List of functions, identified by their names, to enable for function calling in a single prompt requests. Functions with those names must exist in the functionCallbacks registry.

-

All properties prefixed with spring.ai.ollama.embedding.options can be overridden at runtime by adding a request specific Runtime Options to the EmbeddingRequest call.

Runtime Options

The OllamaOptions.java provides the Ollama configurations, such as the model to use, the low level GPU and CPU tuning, etc.

The default options can be configured using the spring.ai.ollama.embedding.options properties as well.

At start-time use the OllamaEmbeddingModel(OllamaApi ollamaApi, OllamaOptions defaultOptions) to configure the default options used for all embedding requests. At run-time you can override the default options, using a OllamaOptions instance as part of your EmbeddingRequest.

For example to override the default model name for a specific request:

EmbeddingResponse embeddingResponse = embeddingModel.call(
    new EmbeddingRequest(List.of("Hello World", "World is big and salvation is near"),
        OllamaOptions.builder()
            .withModel("Different-Embedding-Model-Deployment-Name"))
            .withtTuncates(false)
            .build());

Sample Controller

This will create a EmbeddingModel implementation that you can inject into your class. Here is an example of a simple @Controller class that uses the EmbeddingModel implementation.

@RestController
public class EmbeddingController {

    private final EmbeddingModel embeddingModel;

    @Autowired
    public EmbeddingController(EmbeddingModel embeddingModel) {
        this.embeddingModel = embeddingModel;
    }

    @GetMapping("/ai/embedding")
    public Map embed(@RequestParam(value = "message", defaultValue = "Tell me a joke") String message) {
        EmbeddingResponse embeddingResponse = this.embeddingModel.embedForResponse(List.of(message));
        return Map.of("embedding", embeddingResponse);
    }
}

Manual Configuration

If you are not using Spring Boot, you can manually configure the OllamaEmbeddingModel. For this add the spring-ai-ollama dependency to your project’s Maven pom.xml file:

<dependency>
    <groupId>org.springframework.ai</groupId>
    <artifactId>spring-ai-ollama</artifactId>
</dependency>

or to your Gradle build.gradle build file.

dependencies {
    implementation 'org.springframework.ai:spring-ai-ollama'
}
Refer to the Dependency Management section to add the Spring AI BOM to your build file.
The spring-ai-ollama dependency provides access also to the OllamaChatModel.

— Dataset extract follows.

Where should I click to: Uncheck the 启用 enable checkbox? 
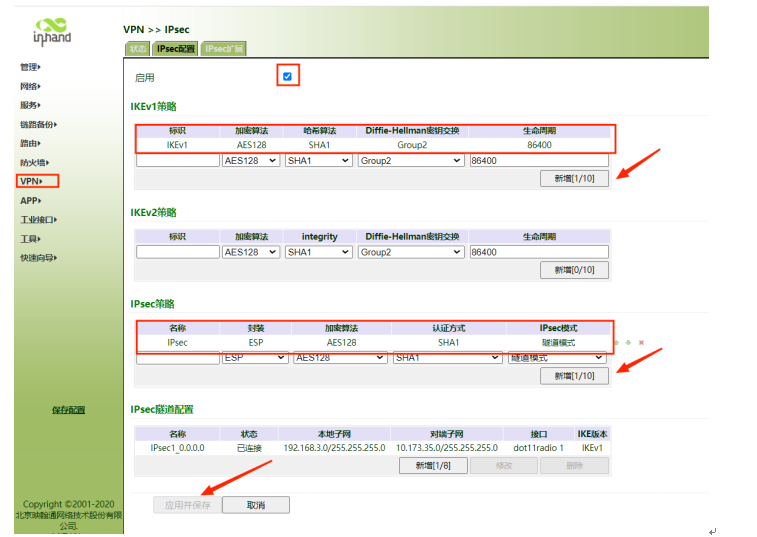pyautogui.click(x=288, y=76)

For more information about the OllamaChatModel refer to the Ollama Chat Client section.

Next, create an OllamaEmbeddingModel instance and use it to compute the embeddings for two input texts using a dedicated chroma/all-minilm-l6-v2-f32 embedding models:

var ollamaApi = new OllamaApi();

var embeddingModel = new OllamaEmbeddingModel(ollamaApi,
        OllamaOptions.builder()
			.withModel(OllamaModel.MISTRAL.id())
            .build()
            .toMap());

EmbeddingResponse embeddingResponse = embeddingModel.call(
    new EmbeddingRequest(List.of("Hello World", "World is big and salvation is near"),
        OllamaOptions.builder()
            .withModel("chroma/all-minilm-l6-v2-f32"))
            .withtTruncate(false)
            .build());

The OllamaOptions provides the configuration information for all embedding requests.